The weekend is over. It was all pretty much a blur. We had friends over, ran errands, did things around the house, went Inferno Hiking a couple of times….. I had breakfast with my besties this morning. Me and my 3 dolls. Not many laughs, but more tears. It is o.k. though. I know there will come a time when we will laugh like we used to. It’s the friends that stick by your side, during the toughest of times; who you will be with until the end. I’m so lucky to have the girls’ that I do as they are truly the best of the best. I know I say this all of the time, but I wouldn’t be standing here, without them. My sisters for life.

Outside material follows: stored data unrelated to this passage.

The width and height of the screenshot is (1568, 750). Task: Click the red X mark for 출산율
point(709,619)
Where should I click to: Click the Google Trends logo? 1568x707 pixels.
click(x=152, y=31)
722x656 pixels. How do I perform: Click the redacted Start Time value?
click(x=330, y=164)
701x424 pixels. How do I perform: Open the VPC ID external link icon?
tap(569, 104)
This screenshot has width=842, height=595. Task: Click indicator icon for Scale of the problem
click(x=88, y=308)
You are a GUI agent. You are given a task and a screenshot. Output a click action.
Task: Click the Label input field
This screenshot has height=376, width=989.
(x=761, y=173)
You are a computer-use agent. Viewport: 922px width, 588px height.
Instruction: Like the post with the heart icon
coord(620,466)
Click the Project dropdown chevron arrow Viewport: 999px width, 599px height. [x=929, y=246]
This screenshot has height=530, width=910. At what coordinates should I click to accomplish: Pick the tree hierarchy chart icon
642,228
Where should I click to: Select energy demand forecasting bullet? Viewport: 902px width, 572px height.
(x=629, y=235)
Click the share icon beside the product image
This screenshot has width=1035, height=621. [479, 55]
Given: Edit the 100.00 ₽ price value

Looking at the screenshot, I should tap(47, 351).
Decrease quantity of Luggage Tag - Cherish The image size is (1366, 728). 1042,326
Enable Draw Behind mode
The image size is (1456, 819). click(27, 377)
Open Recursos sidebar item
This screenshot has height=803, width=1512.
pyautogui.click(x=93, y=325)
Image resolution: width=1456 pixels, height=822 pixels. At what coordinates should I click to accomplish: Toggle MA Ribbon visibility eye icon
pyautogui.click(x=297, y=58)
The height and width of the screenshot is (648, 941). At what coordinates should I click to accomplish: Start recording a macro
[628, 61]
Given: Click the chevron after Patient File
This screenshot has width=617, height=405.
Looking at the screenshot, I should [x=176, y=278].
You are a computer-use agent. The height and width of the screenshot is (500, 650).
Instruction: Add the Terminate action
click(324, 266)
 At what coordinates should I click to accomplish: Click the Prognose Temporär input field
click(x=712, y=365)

I went to the grocery store tonight. Alone. I hate the grocery store so much. I needed to get things for the week. Once I stepped in the store, the panic took over. My head started spinning and I could not focus on a thing. I filled my cart with fruits, veggies, things to pack for your brothers lunches. I did not have a list, as I thought I could remember what I needed. I used to be so good at that. I knew there was something that I really needed to get at the store. The one thing that I could not forget. I had spent much of the day, reminding myself, over and over, what I needed to get. Once I was at the store, I could not remember what that one thing was; to save my life. I knew it was something to do with toiletries. I walked up and down the aisles, trying to remember what in the fuck it was that I needed. It wasn’t shampoo, soap, face wash, Q-tips…… I was about to burst into tears. Why is my brain not working anymore? This is so not fair. Why are you dead? You are dead and my memory is gone. I used to have a memory like an elephant. Almost photogenic. Just as the tears started to form, I turned down the toothpaste aisle. There it was, Ro! Dental Floss! I’ve never been so happy to see goddamn dental floss in my LIFE!
I made the mistake of going down the toy aisle. There it was. A Star Wars action figure that we never had. A new one. NONONONONONO. I picked it up. I started talking out loud, repeating, “Guy’s Helmet,” over and over just like you used to call them. I took a picture of it. I almost bought it. I had to set that toy down tonight and just walk away. I had to walk away from knowing that I couldn’t buy you that toy tonight and bring it home to you. You would have been so excited and I could almost feel you wrapping your arms around my neck and giving me one of your best kisses. I cannot believe that I cannot have that anymore.
Babydoll. I’ve got to say goodnight. Your daddy is sad and I just don’t know what to do with all of this. Everybody is sad. How can I fix everyone else around me when I am so badly shattered that the simple act of connecting, being attentive, loving, and compassionate to those closest to me, often leaves me locked in a bathroom, lights off, puking my guts out.
Thanks, Fuckwad Cancer for taking my baby away from all of us. I HATE YOU.
G’nite Ro. My babydoll. My “not spicy,” monkey, my blue-eyed boy. I love you to the moon and back.
And P.S. WTF is this thing? It could be the most genius invention, EVER. Way better than the snuggie. Can somebody get me one of these? I would like to put it on and wear it for the rest of my LIFE. Stupid life. But this so made me crack up.